Lot 24
  • 24

SIDNEY NOLAN

Estimate
180,000 - 220,000 AUD
bidding is closed

Description

  • Sidney Nolan
  • SIEGE AND BURNING AT GLENROWAN
  • Signed lower right
  • Woven wool tapestry

  • 297 by 451cm
  • Woven at the Manufactura de Tapeçarias de Portalegre, Portugal, inventory no. 1919, in 1976

Provenance

The Sir William Dobell Art Foundation
Fine Australian Paintings, Sotheby's, Sydney, 25 August 2003, lot 101
Private collection, Sydney; purchased from above

Condition

This tapestry appears not to have faded, there is a very small dark stain 5mm in diameter near signature. Otherwise this work is in overall good original condition.
"In response to your inquiry, we are pleased to provide you with a general report of the condition of the property described above. Since we are not professional conservators or restorers, we urge you to consult with a restorer or conservator of your choice who will be better able to provide a detailed, professional report. Prospective buyers should inspect each lot to satisfy themselves as to condition and must understand that any statement made by Sotheby's is merely a subjective, qualified opinion. Prospective buyers should also refer to any Important Notices regarding this sale, which are printed in the Sale Catalogue.
NOTWITHSTANDING THIS REPORT OR ANY DISCUSSIONS CONCERNING A LOT, ALL LOTS ARE OFFERED AND SOLD AS IS" IN ACCORDANCE WITH THE CONDITIONS OF BUSINESS PRINTED IN THE SALE CATALOGUE."

Catalogue Note

Prior to the establishment of the Victorian Tapestry Workshop in 1976, Australian artist wanting woven interpretations of their paintings had to work with the established European manufactories.  John Coburn's Sydney Opera House tapestries (The Curtain of the Sun and The Curtain of the Moon), for example, were made at the well known Aubusson Workshops in France.  On the other hand, John Olsen's 1966 Joie de Vivre, Verdure and Nude with Clock, and Arthur Boyd's 1967 Nebuchadnezzar were woven in Portugal, at the equally historic Tapecarias de Portalegre.  With the Australian connection firmly established by these two artists, it is logical that Sidney Nolan should also have chosen to commission his first tapestries from Portalegre in the early 1970s. 

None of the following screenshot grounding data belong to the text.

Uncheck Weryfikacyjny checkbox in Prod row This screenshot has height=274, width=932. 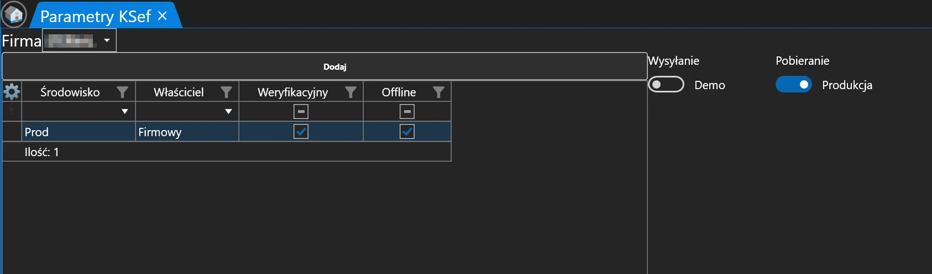[x=301, y=132]
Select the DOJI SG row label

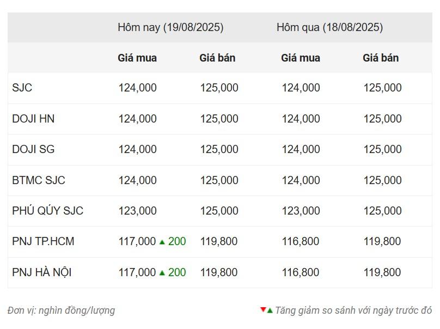(x=33, y=149)
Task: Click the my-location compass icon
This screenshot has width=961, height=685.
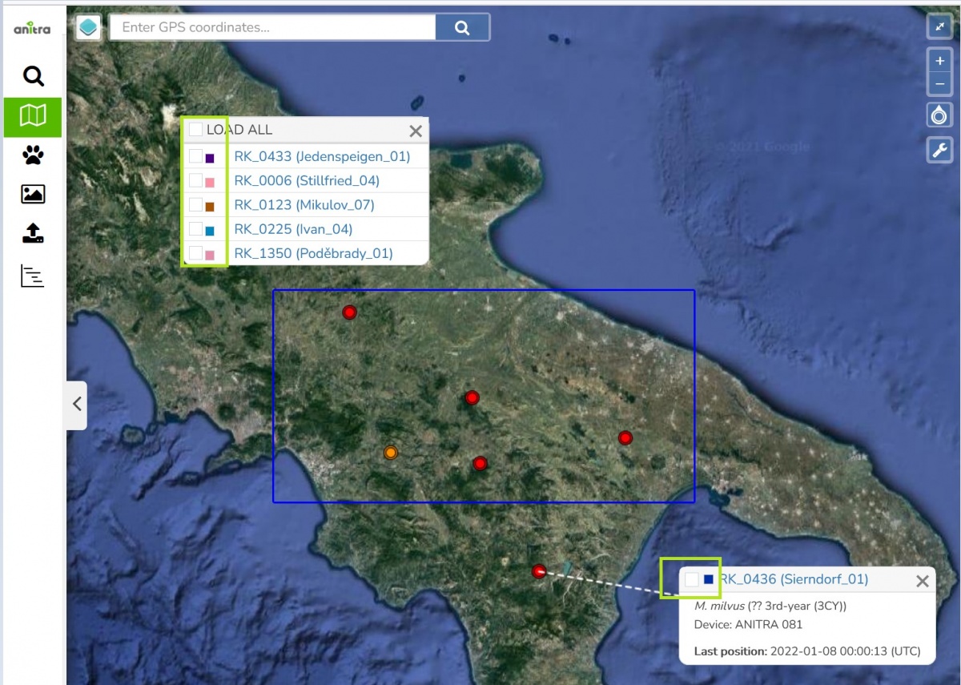Action: point(939,115)
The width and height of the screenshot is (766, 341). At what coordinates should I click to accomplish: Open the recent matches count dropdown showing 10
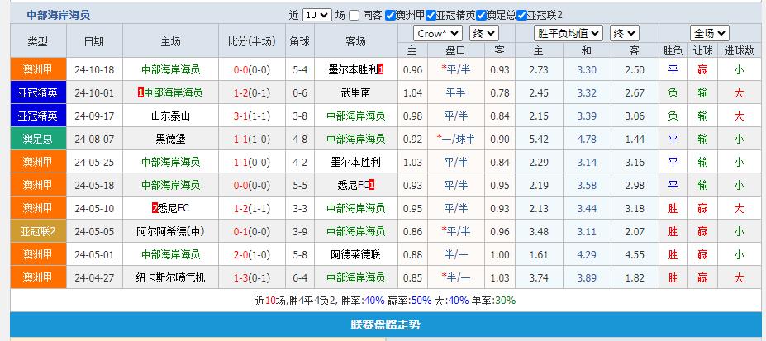coord(316,15)
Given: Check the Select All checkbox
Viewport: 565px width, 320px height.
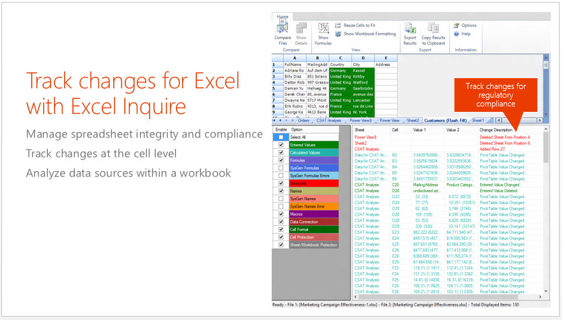Looking at the screenshot, I should tap(281, 137).
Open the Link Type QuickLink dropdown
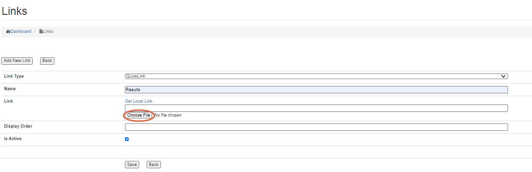Viewport: 532px width, 172px height. [x=316, y=76]
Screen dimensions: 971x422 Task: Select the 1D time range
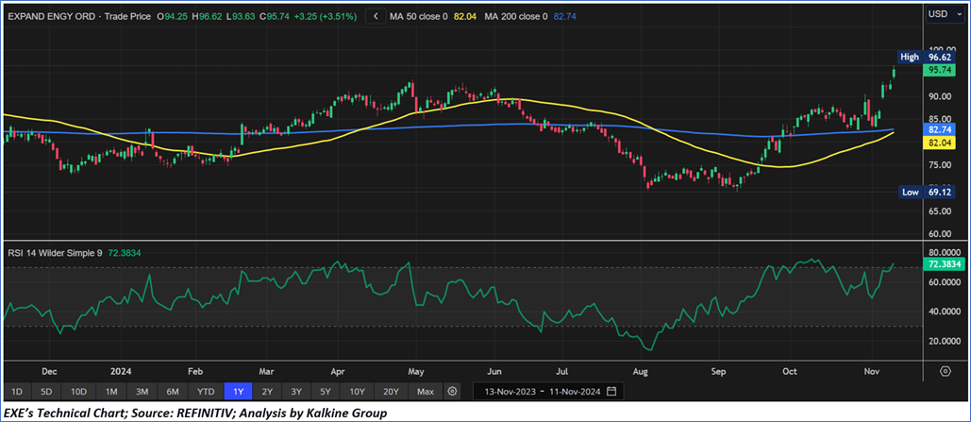click(x=16, y=391)
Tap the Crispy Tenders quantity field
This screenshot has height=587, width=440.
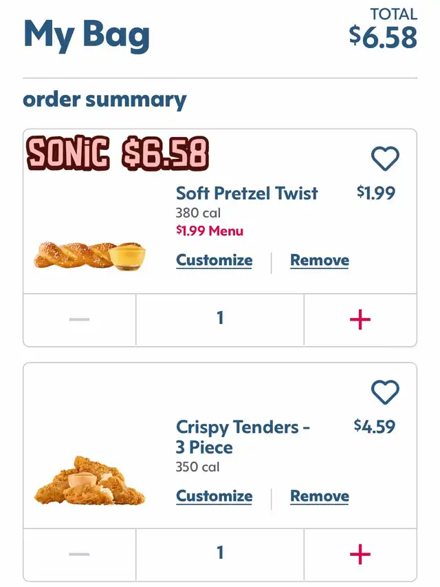tap(220, 553)
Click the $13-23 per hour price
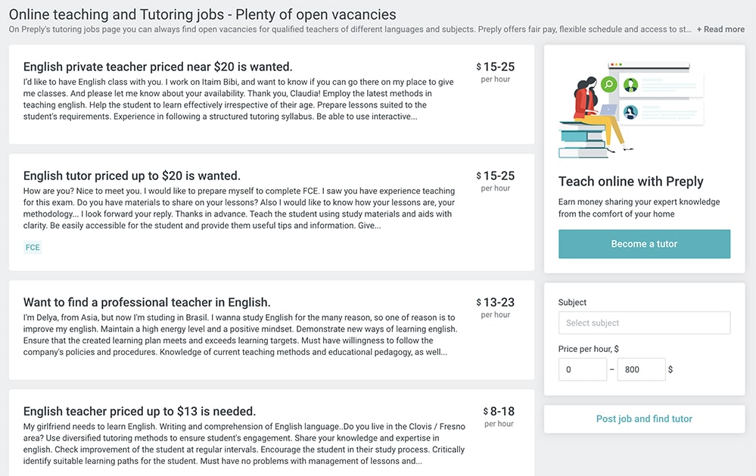The width and height of the screenshot is (756, 476). pos(496,306)
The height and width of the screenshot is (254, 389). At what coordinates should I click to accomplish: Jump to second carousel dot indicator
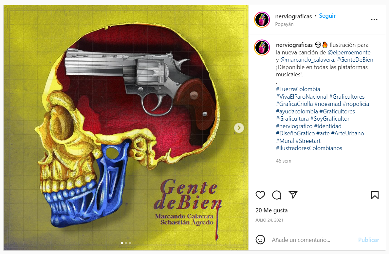[126, 243]
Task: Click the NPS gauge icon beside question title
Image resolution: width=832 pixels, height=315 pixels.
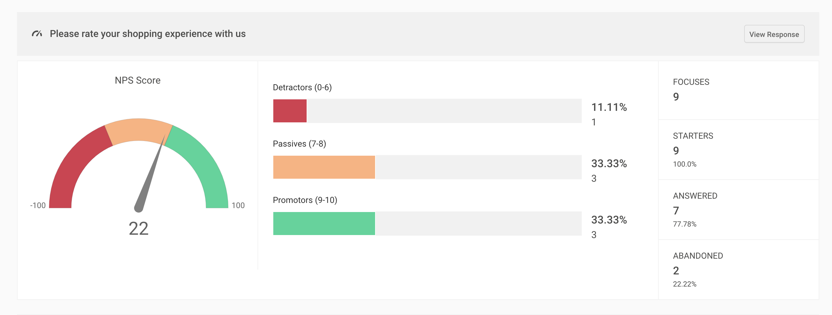Action: [x=37, y=34]
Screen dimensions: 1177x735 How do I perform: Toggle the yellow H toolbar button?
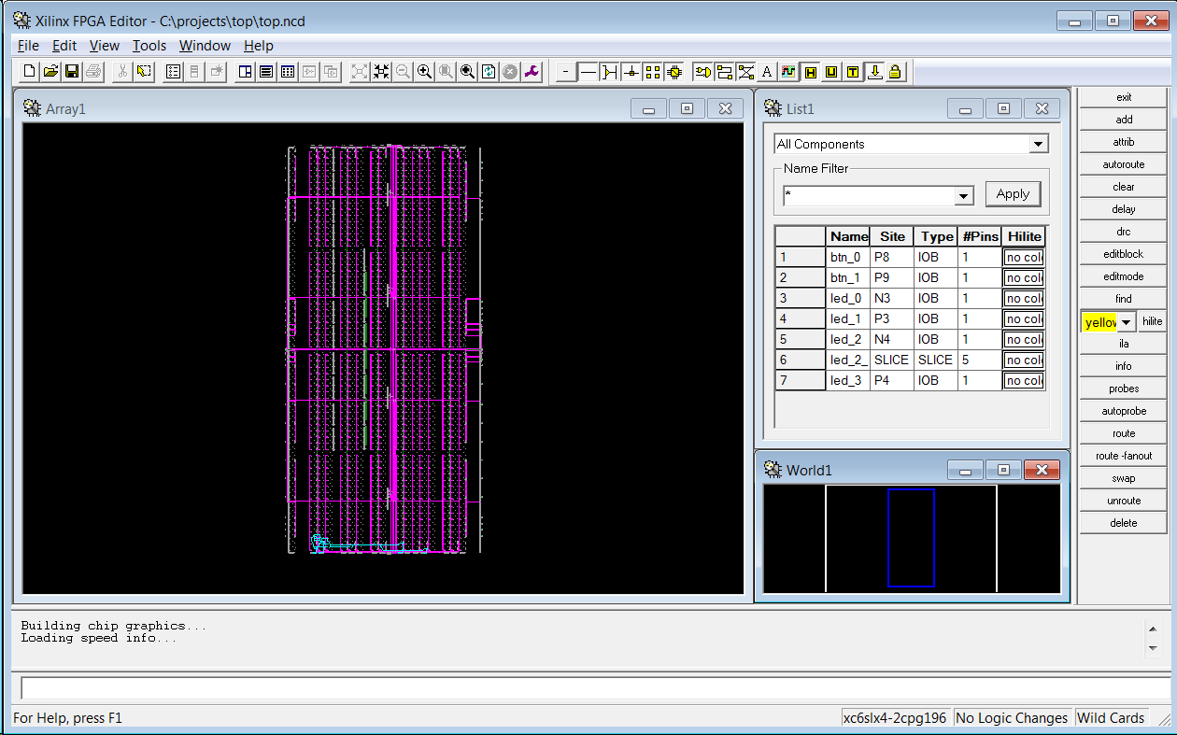click(810, 71)
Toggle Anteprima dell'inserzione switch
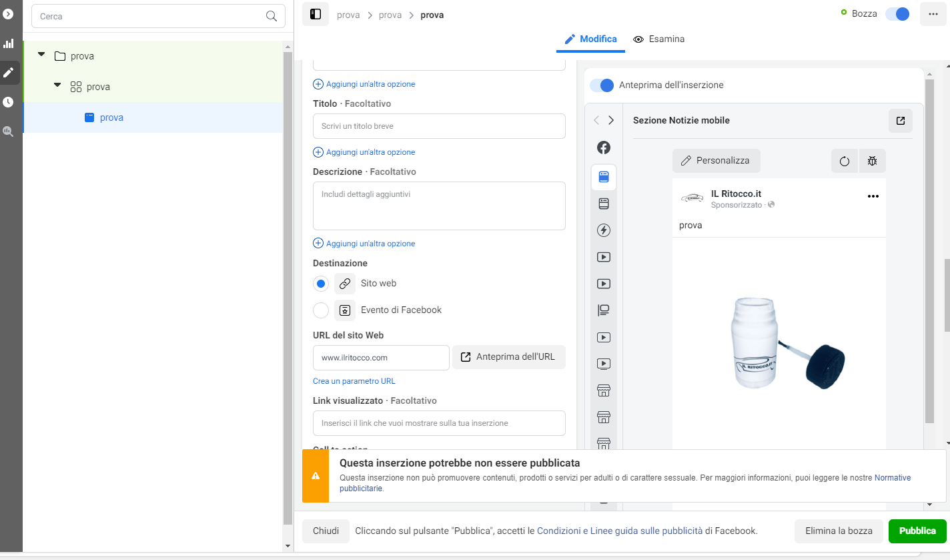This screenshot has height=560, width=950. pyautogui.click(x=602, y=85)
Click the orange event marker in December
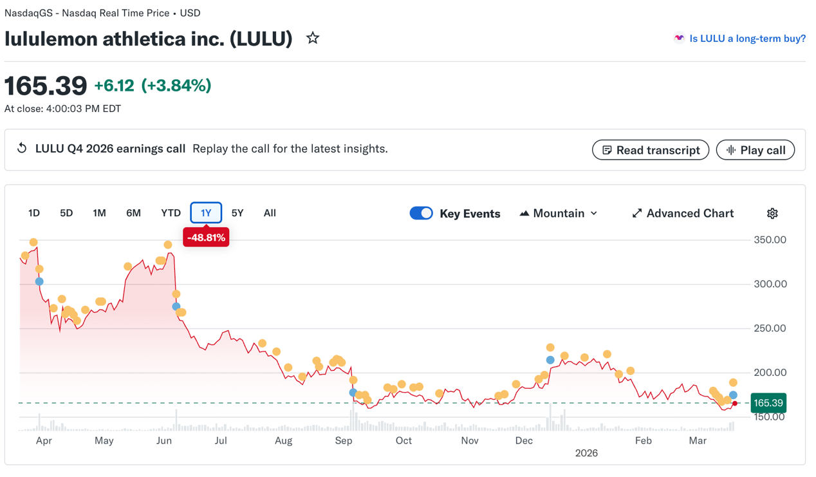 click(549, 346)
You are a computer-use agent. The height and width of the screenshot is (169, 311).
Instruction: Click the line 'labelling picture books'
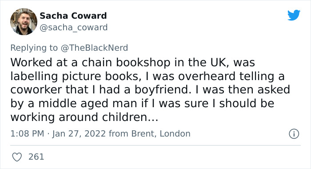pyautogui.click(x=148, y=76)
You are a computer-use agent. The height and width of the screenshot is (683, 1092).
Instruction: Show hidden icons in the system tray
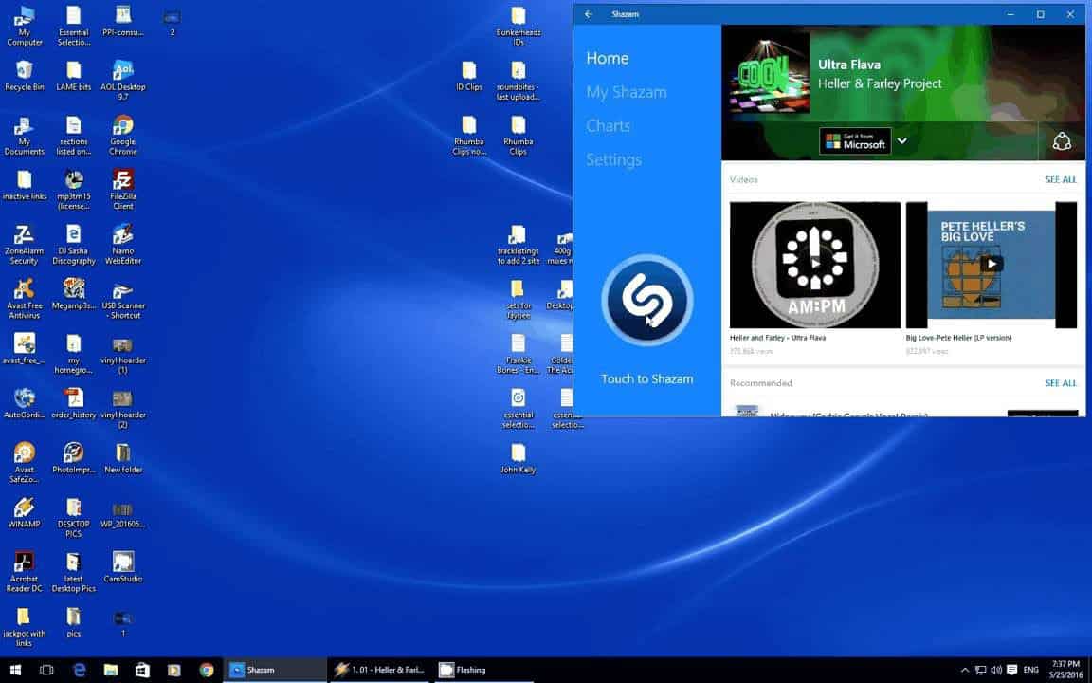964,669
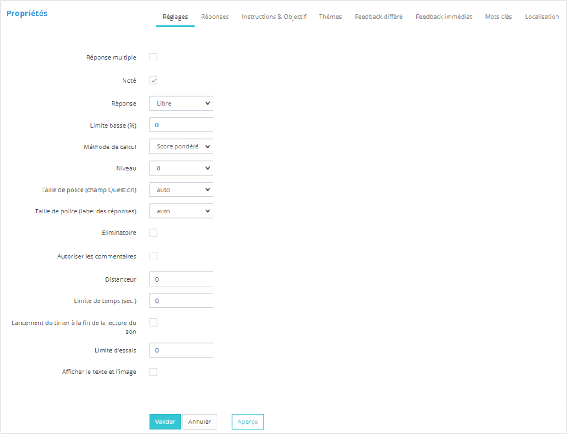
Task: Open the Instructions & Objectif tab
Action: [x=274, y=17]
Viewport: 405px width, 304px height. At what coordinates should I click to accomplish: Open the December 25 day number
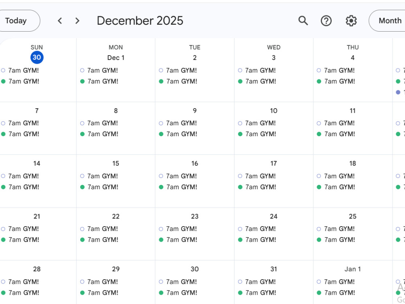[x=353, y=216]
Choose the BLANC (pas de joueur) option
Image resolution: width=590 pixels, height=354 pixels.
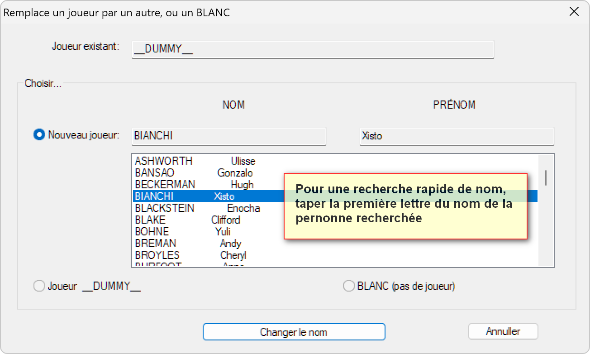coord(349,286)
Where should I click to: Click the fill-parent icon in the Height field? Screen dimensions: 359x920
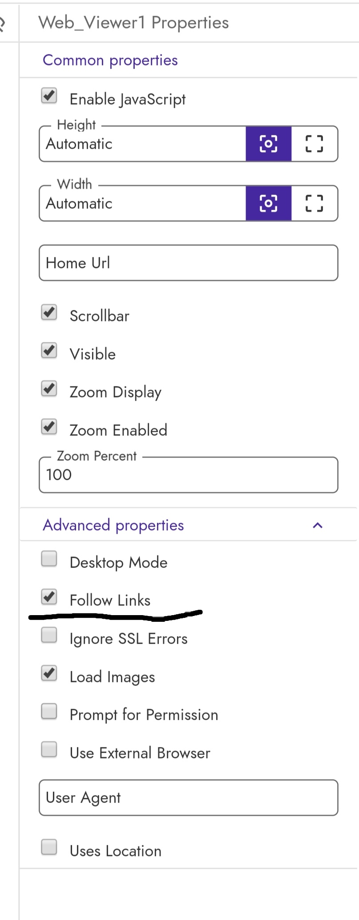click(314, 144)
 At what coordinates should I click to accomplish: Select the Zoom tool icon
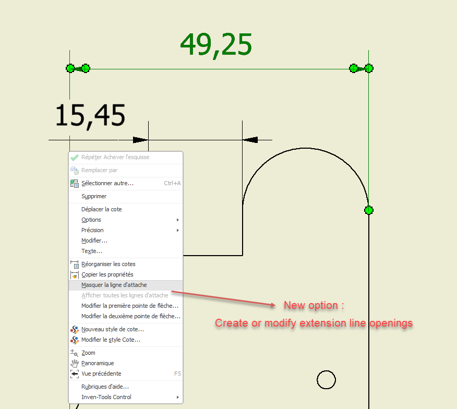pyautogui.click(x=74, y=353)
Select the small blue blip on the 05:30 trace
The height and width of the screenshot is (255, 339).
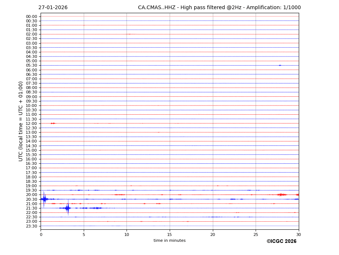[280, 65]
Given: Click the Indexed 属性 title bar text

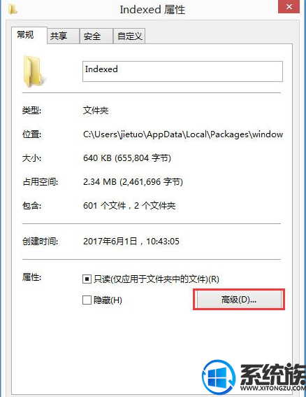Looking at the screenshot, I should (x=152, y=10).
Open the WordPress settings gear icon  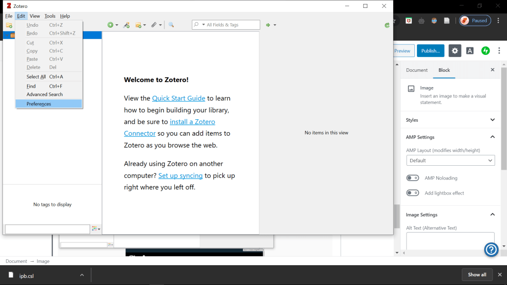tap(455, 50)
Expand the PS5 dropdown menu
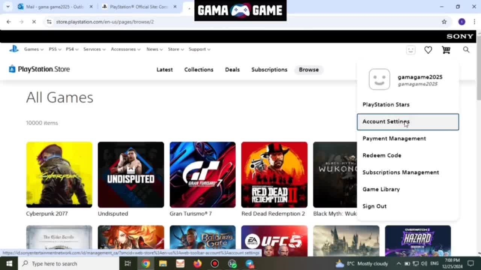Image resolution: width=481 pixels, height=270 pixels. coord(55,49)
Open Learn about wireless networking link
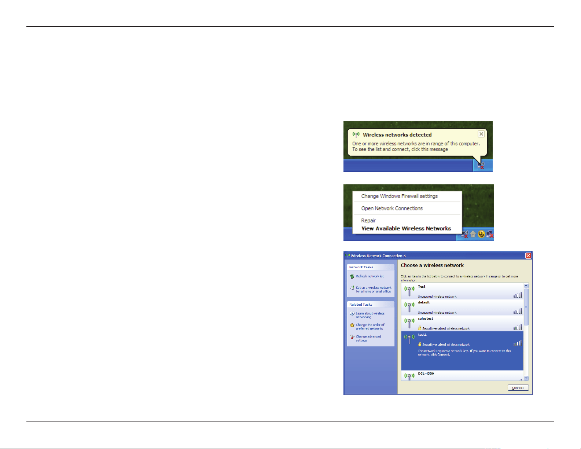581x449 pixels. click(x=370, y=315)

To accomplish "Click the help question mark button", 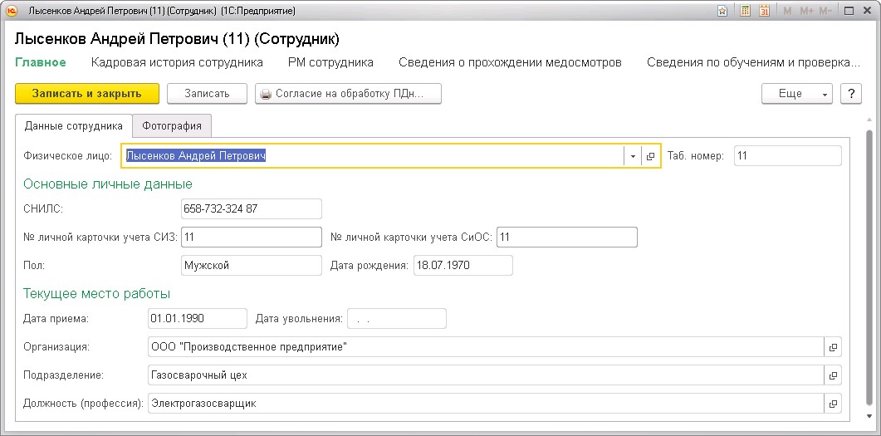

The finished tapestries were exhibited at David Jones' Gallery, Sydney in two exhibitions: Sidney Nolan Paintings and Tapestries in November 1973 (a show which included four tapestries as well as twelve works from the Miners series), and Five Tapestries by Sidney Nolan in March 1975.  Amongst the works known to have been exhibited at these shows are Constable Fitzpatrick and Kate Kelly, The Death of Constable Scanlon, The Trial, Glenrowan and Kelly and Horse.  The latter two tapestries are now held in public art museum collections, respectively the Benalla Art Gallery and the Art Gallery of New South Wales. 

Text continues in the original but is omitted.